The film, directed by Joe Berlinger, takes an interesting approach to its subject: at no point is anyone saying, either on the prosecution or the defense, nor indeed any of the witnesses and victims, that Whitey Bulger is anything other than guilty of being a mobster. The real tenet of the defense attorneys’ position is that Bulger was not an FBI informant the way it states in the official records, that he had relationships with members of the FBI but it was he getting the information, and not the other way around, and that the FBI claiming his cooperation was a cover-up for their own corruption. Whitey has no problem being thought of as a horrible, violent murderer who ruined many people’s lives, but he needs to clear the air and prove he’s not a grass. The twisted criminal mind.
What I think the movie does very well is balance the history of the FBI and local police’s interactions with Bulger throughout the years with interviews during his 2013 trial by victims and family members of victims of his years of unfettered theft, racketeering, extortion, assault, and murder. The intense anger these people have toward Bulger and their mistrust of the system that let him get away with it for so long is palpable, and their outrage is one of the most sobering aspects of the film.
For awhile it looks as though the film will just be a chronicle of Bulger’s life in organized crime, but it quickly becomes a very compelling mystery concerning FBI cover-ups and whether or not a conspiracy existed to keep him in power at the expense of lives in Boston. Another mystery springs up after one of the witnesses we meet in the early part of the film suddenly disappears mid-trial. It’s never explained entirely what happened, but there is a strong suggestion that, even at 82, Bulger’s influence might run deep.
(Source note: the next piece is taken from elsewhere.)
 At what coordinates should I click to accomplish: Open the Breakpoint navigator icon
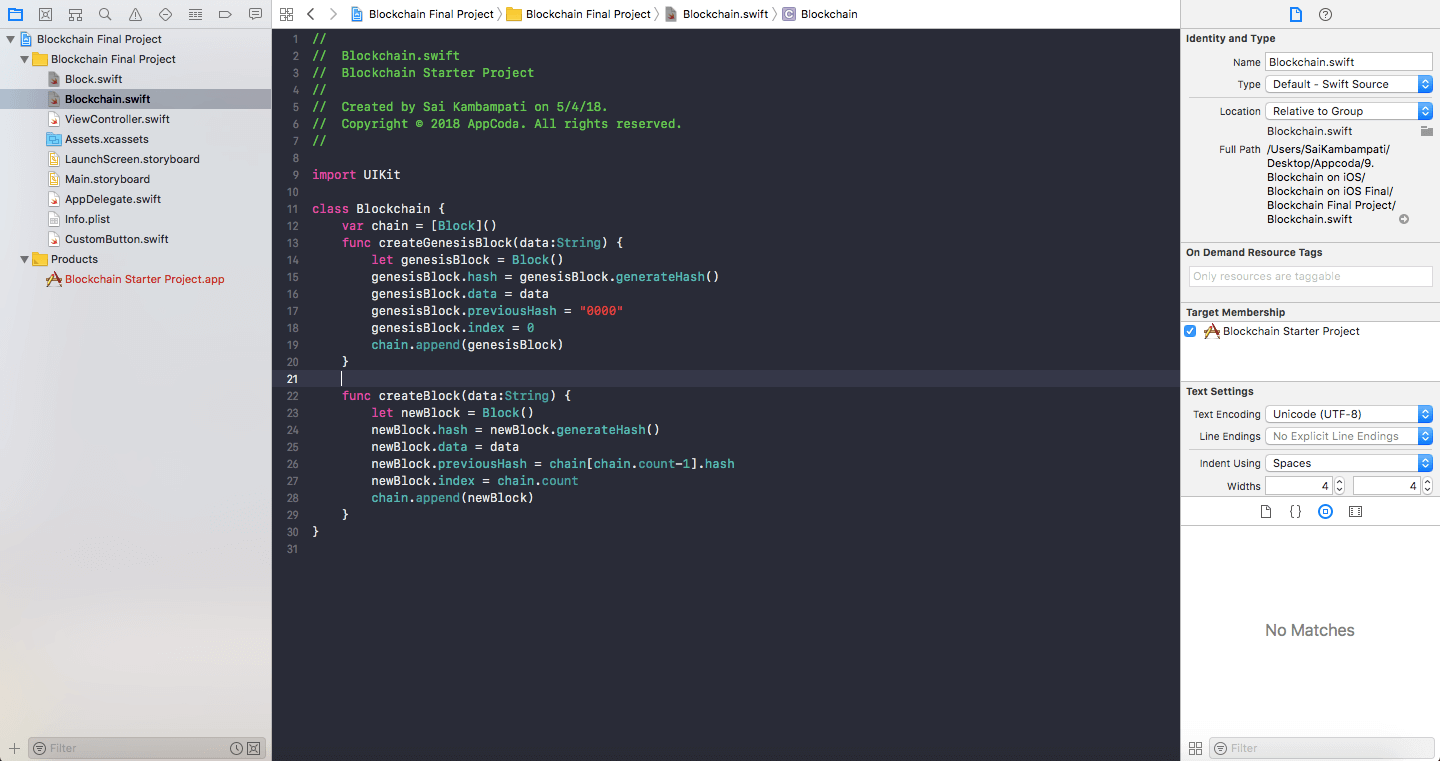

Whitey: The United States of America vs. James J. Bulger is one of the most compelling true crime documentaries I’ve seen in a long, long time. It deftly weaves histories and mysteries all surrounding the man who was at one point #2 on the FBI’s 10 Most Wanted List behind Osama bin Laden, and who was also the inspiration for Jack Nicholson’s character in Martin Scorsese’s The Departed. There isn’t any of the glamour or romanticism in the Irish mobs of Boston the way there is with New York’s Italian families; just a lot of violence and a lot of corruption. It’s a fascinating, and troubling, two hours.